John Robinson wrote:
On 02/02/2010 22:46, Greg Freemyer wrote:
All,
I think the below is accurate, but please cmiiw or misunderstand.
===
If your using normal big drives (1TB, etc.) in a raid-5 array, the
general consensus of this list is that it is a bad idea. The reason
being
that the sector error rate for a bad sector has not changed with
increasing density.
So in the days of 1GB drives, the likelihood of a undetected /
repaired bad sector was actually pretty low for the drive as whole.
But for today's 1TB drives, the odds are 1000x worse. ie. 1000x more
sectors with the same basic failure rate per sector.
So a raid-5 composed of 1TB drives is 1000x more likely to be unable
to rebuild itself after a drive failure than a raid-5 built from 1 GB
drives of yesteryear.
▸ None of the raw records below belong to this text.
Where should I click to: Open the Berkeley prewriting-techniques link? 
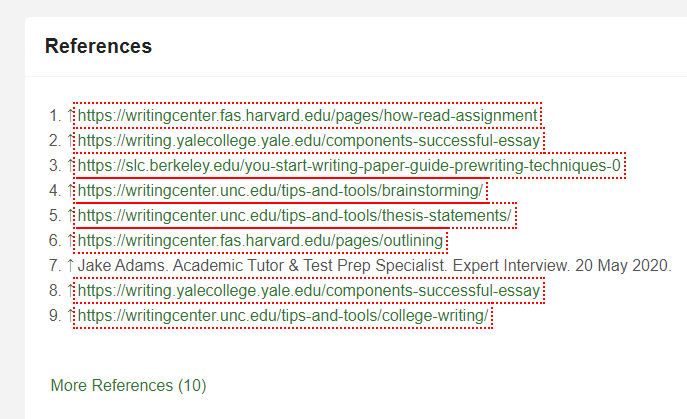tap(349, 166)
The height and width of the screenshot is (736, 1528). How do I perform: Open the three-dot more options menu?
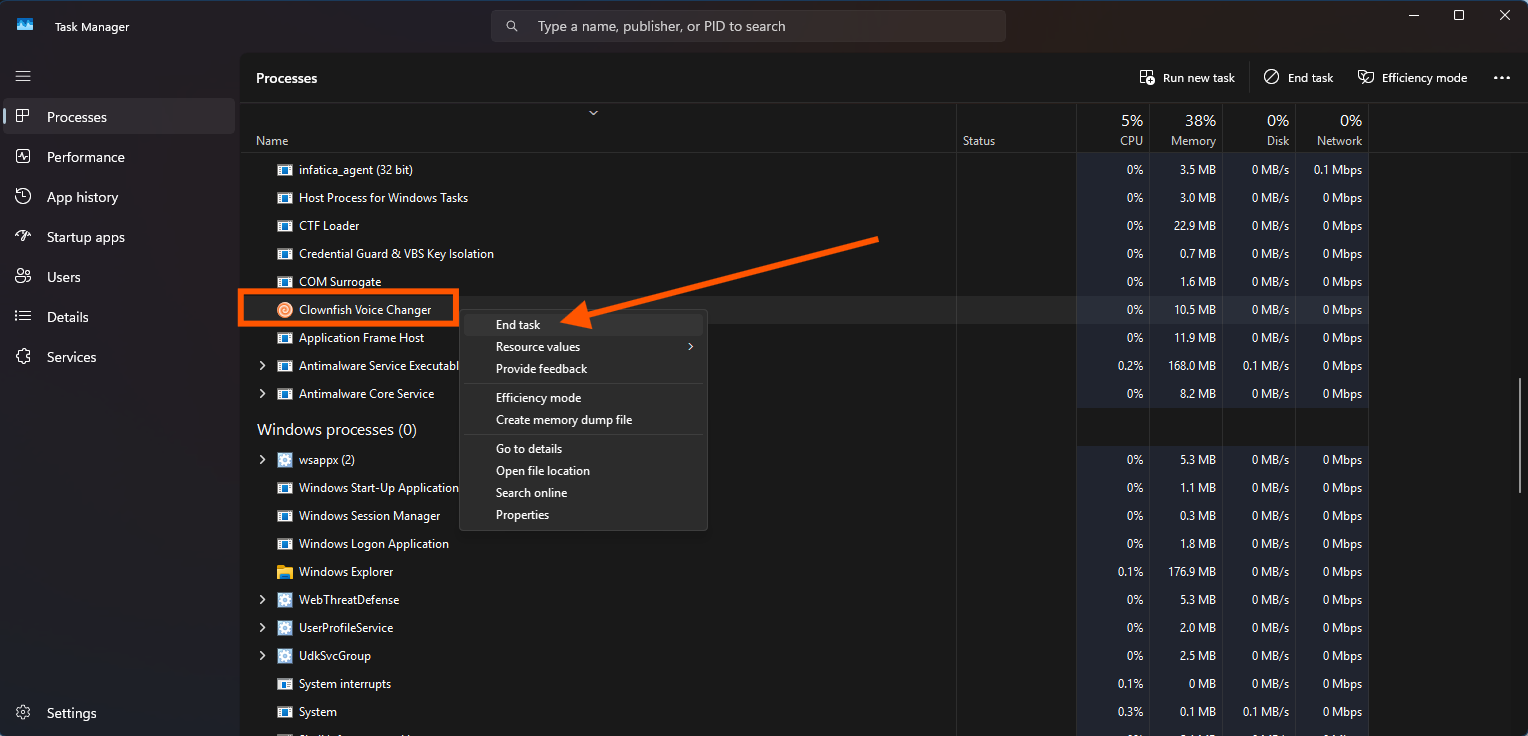1501,78
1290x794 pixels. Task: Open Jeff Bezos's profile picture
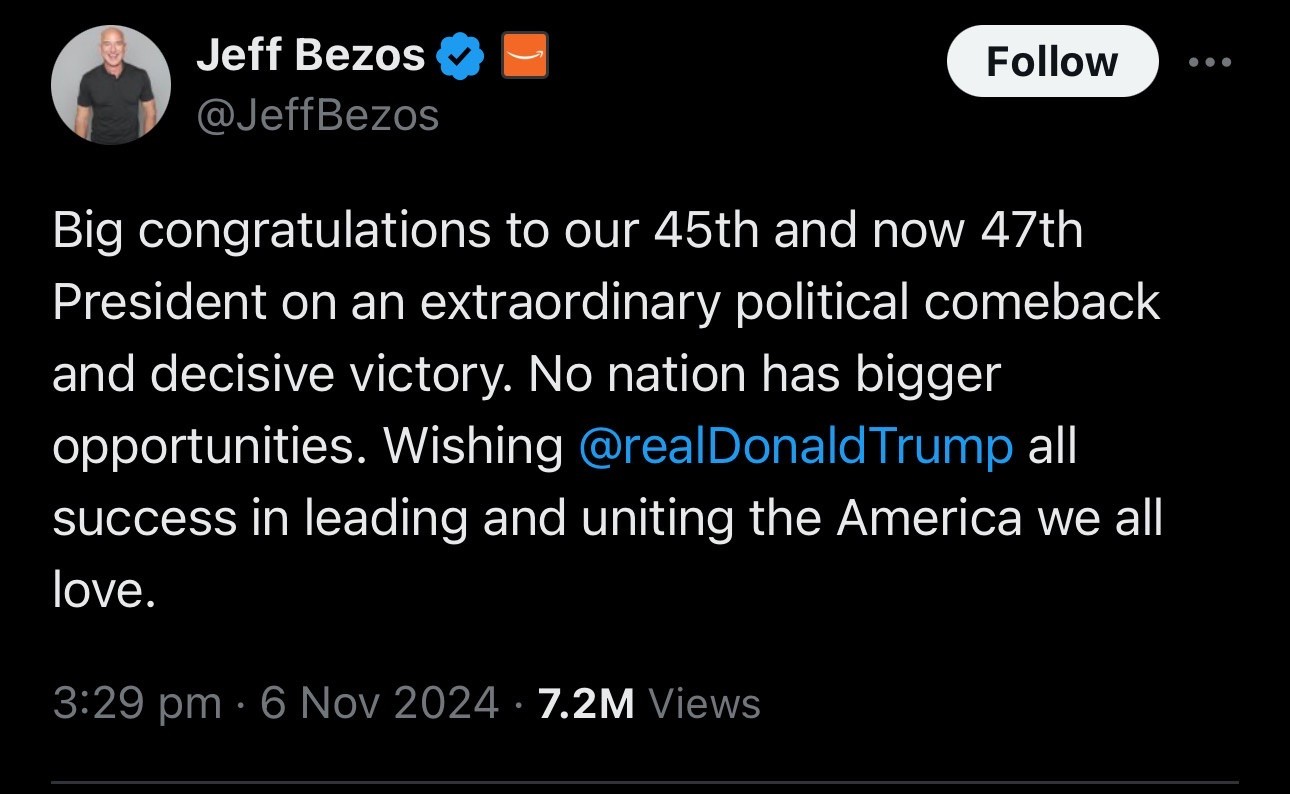pyautogui.click(x=110, y=85)
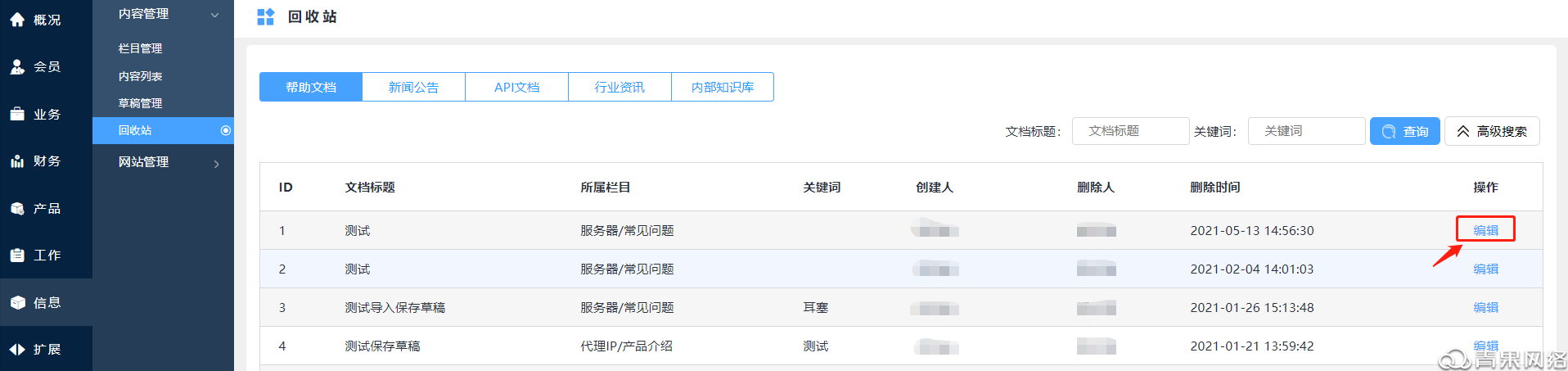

Thus the current recommendation is to use raid
6 with high density drives.
That sounds about right. One might still see RAID-5 as a way of
pushing data loss through bad sectors back into a comfortable zone.
After all, the likelihood of the same sector going bad on one of the
other drives should be relatively small. Unfortunately it's too long
since I studied probability for me to work it out properly. Then, to
also protect yourself against dead drives, adding another drive a la
RAID-6 sounds like the answer. But you can't think of RAID-6
protecting you from 2 drive failures any more.
What is more, you need Linux md's implementation of single-sector
recovery/rewriting for this to work. You cannot go around failing
arrays because occasional single-sector reads fail.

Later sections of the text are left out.